PROBLEM STATEMENT:
Render the stretch of items from the line containing "Click the 'Перезвонить'" through the line containing "click(2280, 857)", both included, as a Markdown table with the columns No. and Line. Number each row in order and leave out blank lines.

DATA FOR PROCESSING:
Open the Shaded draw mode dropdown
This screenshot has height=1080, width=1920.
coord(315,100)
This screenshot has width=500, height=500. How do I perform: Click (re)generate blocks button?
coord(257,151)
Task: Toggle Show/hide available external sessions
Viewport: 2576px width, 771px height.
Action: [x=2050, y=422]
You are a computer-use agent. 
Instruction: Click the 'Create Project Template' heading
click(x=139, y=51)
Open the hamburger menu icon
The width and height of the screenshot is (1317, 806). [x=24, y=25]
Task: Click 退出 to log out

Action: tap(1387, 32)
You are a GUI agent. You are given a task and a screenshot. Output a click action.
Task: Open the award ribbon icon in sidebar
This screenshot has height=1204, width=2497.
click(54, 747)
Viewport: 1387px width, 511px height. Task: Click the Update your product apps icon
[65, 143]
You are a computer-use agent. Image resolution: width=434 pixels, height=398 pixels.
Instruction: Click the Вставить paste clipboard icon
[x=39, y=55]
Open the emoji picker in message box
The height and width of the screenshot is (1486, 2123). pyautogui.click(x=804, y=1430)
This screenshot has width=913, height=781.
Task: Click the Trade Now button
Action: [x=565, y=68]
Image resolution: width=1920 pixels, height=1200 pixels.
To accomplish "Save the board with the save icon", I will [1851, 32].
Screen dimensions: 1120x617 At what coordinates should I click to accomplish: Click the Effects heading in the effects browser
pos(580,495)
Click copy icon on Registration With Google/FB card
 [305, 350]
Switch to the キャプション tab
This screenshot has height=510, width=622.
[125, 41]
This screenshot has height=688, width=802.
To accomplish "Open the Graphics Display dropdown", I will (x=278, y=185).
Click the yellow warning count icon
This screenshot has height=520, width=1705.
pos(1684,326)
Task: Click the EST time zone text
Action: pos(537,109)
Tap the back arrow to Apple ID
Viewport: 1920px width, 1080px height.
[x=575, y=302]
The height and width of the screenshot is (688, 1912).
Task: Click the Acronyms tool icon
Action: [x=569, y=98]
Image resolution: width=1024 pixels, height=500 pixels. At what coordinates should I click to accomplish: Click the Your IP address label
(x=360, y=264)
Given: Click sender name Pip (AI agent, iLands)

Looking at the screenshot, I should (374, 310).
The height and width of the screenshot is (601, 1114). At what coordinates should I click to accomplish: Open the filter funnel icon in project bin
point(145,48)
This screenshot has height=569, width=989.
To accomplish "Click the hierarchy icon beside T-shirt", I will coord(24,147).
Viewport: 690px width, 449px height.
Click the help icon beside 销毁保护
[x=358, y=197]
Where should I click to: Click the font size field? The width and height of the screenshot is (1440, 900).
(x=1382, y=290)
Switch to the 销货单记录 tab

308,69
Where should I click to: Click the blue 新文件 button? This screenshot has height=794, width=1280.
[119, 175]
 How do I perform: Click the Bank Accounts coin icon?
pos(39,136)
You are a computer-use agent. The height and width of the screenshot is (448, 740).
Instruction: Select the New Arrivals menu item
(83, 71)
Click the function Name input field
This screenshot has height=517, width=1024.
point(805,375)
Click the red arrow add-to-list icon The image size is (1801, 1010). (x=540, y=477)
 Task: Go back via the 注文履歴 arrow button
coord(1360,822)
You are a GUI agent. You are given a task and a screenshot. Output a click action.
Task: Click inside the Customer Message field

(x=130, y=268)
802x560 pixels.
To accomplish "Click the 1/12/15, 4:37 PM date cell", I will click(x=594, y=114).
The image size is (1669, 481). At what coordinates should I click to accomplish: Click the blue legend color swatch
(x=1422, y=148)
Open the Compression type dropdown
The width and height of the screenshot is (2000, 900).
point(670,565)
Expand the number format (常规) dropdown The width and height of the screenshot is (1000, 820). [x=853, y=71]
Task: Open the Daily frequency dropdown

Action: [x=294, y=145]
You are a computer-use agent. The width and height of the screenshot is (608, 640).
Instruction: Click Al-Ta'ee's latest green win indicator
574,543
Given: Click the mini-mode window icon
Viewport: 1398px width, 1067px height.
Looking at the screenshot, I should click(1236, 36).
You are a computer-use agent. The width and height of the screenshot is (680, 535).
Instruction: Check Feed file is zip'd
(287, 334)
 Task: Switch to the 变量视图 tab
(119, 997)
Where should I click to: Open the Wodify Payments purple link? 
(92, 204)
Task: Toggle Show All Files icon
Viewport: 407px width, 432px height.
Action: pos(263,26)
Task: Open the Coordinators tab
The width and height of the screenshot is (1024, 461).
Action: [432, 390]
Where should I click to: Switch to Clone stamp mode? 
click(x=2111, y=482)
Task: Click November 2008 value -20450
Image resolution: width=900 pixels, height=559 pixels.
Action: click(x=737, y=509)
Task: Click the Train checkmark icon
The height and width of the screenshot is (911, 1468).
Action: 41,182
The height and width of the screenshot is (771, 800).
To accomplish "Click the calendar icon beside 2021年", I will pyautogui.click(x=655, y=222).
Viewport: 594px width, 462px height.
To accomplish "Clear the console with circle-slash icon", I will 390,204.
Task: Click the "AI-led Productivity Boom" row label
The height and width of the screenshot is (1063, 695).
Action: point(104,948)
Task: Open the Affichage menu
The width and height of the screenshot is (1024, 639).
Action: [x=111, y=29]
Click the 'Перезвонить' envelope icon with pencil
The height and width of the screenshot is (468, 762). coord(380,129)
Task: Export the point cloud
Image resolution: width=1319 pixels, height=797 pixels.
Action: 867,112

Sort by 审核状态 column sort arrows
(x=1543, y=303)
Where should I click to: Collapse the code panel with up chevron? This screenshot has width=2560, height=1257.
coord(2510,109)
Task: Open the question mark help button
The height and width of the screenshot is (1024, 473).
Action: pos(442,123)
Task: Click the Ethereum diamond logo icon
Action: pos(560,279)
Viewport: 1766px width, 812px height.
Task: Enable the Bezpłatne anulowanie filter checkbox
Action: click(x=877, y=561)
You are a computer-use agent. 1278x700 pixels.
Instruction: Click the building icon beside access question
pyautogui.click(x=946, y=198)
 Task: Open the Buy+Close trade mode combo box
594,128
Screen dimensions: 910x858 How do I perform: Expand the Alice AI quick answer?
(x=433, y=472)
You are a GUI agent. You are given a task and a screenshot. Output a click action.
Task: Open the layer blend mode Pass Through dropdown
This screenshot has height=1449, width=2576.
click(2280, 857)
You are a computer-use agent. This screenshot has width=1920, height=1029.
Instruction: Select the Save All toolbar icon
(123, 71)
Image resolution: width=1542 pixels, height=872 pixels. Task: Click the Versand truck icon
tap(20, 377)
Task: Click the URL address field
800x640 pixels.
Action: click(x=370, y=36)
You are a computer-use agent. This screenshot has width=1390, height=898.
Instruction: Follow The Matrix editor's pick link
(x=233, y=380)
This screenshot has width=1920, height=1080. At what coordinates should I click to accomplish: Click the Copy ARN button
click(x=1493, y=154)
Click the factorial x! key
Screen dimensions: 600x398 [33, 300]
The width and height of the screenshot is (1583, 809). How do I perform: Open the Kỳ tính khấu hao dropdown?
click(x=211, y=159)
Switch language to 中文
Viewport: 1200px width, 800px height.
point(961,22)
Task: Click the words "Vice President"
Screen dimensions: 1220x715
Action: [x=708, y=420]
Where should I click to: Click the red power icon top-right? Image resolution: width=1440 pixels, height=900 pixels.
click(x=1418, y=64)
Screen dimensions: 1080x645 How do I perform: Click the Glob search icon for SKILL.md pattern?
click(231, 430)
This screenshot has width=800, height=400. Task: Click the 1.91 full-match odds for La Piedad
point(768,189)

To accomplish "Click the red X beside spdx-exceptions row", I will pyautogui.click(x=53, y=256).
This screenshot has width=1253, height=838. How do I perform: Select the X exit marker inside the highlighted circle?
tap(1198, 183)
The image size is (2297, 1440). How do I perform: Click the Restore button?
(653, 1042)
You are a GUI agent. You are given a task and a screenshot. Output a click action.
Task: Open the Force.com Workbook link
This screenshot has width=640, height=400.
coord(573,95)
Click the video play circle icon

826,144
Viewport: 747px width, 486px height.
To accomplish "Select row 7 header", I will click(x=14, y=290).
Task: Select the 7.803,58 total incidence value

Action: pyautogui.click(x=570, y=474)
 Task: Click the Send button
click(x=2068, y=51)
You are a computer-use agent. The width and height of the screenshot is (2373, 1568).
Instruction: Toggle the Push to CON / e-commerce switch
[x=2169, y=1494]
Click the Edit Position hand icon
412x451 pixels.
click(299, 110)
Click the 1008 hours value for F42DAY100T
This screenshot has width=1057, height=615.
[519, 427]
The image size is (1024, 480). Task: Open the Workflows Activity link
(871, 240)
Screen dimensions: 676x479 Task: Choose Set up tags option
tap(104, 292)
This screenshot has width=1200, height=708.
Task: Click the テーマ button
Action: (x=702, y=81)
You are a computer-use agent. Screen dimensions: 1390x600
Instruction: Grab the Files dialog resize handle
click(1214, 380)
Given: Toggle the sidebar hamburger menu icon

TASK OUTPUT:
| No. | Line |
|---|---|
| 1 | Click the 'Перезвонить' envelope icon with pencil |
| 2 | The height and width of the screenshot is (468, 762). coord(380,129) |
| 3 | Task: Export the point cloud |
| 4 | Image resolution: width=1319 pixels, height=797 pixels. |
| 5 | Action: 867,112 |
| 6 | Sort by 审核状态 column sort arrows |
| 7 | (x=1543, y=303) |
| 8 | Where should I click to: Collapse the code panel with up chevron? This screenshot has width=2560, height=1257. |
| 9 | coord(2510,109) |
| 10 | Task: Open the question mark help button |
| 11 | The height and width of the screenshot is (1024, 473). |
| 12 | Action: pos(442,123) |
| 13 | Task: Click the Ethereum diamond logo icon |
| 14 | Action: pos(560,279) |
| 15 | Viewport: 1766px width, 812px height. |
| 16 | Task: Enable the Bezpłatne anulowanie filter checkbox |
| 17 | Action: click(x=877, y=561) |
| 18 | You are a computer-use agent. 1278x700 pixels. |
| 19 | Instruction: Click the building icon beside access question |
| 20 | pyautogui.click(x=946, y=198) |
| 21 |  Task: Open the Buy+Close trade mode combo box |
| 22 | 594,128 |
| 23 | Screen dimensions: 910x858 How do I perform: Expand the Alice AI quick answer? |
| 24 | (x=433, y=472) |
| 25 | You are a GUI agent. You are given a task and a screenshot. Output a click action. |
| 26 | Task: Open the layer blend mode Pass Through dropdown |
| 27 | This screenshot has height=1449, width=2576. |
| 28 | click(2280, 857) |